▶ **Task**: Provide the number of lines below containing the word "computer", without any other words.

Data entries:
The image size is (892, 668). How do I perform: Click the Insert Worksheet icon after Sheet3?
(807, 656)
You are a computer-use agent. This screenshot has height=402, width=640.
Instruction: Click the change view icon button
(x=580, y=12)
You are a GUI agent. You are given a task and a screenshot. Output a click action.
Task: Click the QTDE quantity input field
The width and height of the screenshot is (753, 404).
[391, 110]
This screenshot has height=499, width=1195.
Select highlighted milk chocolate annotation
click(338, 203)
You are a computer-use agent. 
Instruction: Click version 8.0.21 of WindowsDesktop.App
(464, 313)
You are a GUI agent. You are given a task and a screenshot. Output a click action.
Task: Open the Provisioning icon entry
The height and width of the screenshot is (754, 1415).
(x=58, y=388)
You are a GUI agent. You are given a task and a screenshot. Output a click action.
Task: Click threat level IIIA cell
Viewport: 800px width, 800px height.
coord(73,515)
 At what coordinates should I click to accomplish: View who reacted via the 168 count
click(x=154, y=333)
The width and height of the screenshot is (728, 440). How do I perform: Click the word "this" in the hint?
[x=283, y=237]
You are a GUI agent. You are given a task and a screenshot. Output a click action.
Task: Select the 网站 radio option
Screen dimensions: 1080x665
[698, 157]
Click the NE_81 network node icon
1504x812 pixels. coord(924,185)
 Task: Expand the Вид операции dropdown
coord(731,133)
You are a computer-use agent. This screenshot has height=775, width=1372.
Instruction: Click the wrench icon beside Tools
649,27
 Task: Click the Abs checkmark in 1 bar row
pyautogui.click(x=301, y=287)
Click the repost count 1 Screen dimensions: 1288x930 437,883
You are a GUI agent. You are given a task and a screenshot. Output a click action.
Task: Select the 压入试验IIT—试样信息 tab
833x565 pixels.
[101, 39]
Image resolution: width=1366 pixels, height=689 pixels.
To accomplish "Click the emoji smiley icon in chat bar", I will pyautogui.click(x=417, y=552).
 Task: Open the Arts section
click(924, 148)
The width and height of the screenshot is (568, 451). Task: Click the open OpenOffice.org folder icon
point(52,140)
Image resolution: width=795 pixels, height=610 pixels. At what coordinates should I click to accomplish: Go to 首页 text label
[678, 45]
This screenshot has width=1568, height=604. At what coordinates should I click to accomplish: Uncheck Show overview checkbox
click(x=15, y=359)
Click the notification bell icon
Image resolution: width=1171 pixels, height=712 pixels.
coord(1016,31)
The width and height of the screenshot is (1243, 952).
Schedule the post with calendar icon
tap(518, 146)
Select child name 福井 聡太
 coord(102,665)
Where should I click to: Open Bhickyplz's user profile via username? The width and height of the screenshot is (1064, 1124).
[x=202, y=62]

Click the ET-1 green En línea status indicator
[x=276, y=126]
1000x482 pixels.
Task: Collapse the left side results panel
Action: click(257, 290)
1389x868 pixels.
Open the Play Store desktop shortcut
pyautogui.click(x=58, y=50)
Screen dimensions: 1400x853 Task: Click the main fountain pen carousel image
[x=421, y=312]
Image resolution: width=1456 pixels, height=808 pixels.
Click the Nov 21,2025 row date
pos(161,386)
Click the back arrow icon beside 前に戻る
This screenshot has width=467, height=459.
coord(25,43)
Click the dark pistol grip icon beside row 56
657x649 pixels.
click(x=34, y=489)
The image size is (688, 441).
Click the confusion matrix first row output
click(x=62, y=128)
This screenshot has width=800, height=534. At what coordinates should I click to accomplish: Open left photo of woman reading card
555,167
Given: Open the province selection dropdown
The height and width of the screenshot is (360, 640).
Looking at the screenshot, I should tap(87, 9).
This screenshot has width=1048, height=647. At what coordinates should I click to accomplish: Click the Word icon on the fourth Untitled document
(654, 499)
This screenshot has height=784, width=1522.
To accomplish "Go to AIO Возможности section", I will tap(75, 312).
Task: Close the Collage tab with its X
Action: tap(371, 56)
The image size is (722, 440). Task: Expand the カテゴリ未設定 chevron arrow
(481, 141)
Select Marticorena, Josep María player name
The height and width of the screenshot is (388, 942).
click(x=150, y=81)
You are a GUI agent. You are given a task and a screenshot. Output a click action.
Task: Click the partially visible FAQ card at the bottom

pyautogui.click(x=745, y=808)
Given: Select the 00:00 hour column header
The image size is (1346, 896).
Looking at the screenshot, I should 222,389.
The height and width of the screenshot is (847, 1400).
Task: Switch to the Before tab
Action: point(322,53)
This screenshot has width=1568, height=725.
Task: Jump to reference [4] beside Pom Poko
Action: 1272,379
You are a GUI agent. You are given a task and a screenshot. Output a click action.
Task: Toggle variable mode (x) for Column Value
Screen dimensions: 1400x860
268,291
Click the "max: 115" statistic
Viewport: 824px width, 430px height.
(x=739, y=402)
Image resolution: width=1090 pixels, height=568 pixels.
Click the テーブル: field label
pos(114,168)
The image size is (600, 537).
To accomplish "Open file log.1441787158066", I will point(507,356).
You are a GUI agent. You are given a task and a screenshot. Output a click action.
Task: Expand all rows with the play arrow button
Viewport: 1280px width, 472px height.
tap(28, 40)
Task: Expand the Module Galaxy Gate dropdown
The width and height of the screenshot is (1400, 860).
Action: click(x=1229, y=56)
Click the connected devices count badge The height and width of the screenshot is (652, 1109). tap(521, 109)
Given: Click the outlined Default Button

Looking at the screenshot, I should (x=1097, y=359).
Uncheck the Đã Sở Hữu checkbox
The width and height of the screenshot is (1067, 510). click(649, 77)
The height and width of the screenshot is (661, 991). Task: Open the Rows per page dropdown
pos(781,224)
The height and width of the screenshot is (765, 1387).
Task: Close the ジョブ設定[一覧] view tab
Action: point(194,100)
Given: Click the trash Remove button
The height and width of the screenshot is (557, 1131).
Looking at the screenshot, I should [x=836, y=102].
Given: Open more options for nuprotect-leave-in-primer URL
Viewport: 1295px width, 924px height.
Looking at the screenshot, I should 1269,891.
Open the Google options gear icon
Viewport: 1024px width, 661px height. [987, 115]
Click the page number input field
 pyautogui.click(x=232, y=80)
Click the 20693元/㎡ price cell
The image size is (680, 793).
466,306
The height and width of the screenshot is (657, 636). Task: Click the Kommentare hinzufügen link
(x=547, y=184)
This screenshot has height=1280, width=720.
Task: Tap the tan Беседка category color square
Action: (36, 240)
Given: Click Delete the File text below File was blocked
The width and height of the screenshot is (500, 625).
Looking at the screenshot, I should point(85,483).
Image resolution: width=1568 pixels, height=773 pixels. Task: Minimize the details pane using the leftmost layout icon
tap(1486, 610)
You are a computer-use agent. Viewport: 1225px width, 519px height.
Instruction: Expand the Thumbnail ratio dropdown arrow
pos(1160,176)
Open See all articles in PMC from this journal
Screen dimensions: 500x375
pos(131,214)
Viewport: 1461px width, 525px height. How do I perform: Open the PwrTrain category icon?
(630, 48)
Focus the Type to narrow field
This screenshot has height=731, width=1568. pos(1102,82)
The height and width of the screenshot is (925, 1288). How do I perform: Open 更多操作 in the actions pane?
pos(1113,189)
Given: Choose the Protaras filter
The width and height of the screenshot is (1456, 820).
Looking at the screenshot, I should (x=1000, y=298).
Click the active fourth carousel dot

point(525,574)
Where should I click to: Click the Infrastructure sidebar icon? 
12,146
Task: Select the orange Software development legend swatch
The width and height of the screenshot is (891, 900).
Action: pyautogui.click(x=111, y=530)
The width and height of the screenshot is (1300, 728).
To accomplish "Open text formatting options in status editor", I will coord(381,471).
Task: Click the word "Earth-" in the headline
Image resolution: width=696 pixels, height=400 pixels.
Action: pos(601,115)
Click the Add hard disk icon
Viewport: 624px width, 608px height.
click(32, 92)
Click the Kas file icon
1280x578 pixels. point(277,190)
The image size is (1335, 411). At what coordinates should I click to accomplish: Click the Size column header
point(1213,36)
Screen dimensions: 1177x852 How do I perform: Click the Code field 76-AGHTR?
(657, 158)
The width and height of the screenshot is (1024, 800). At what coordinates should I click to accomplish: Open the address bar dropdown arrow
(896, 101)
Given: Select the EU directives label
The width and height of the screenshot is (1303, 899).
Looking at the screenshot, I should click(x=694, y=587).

▶ **Solution below**: 4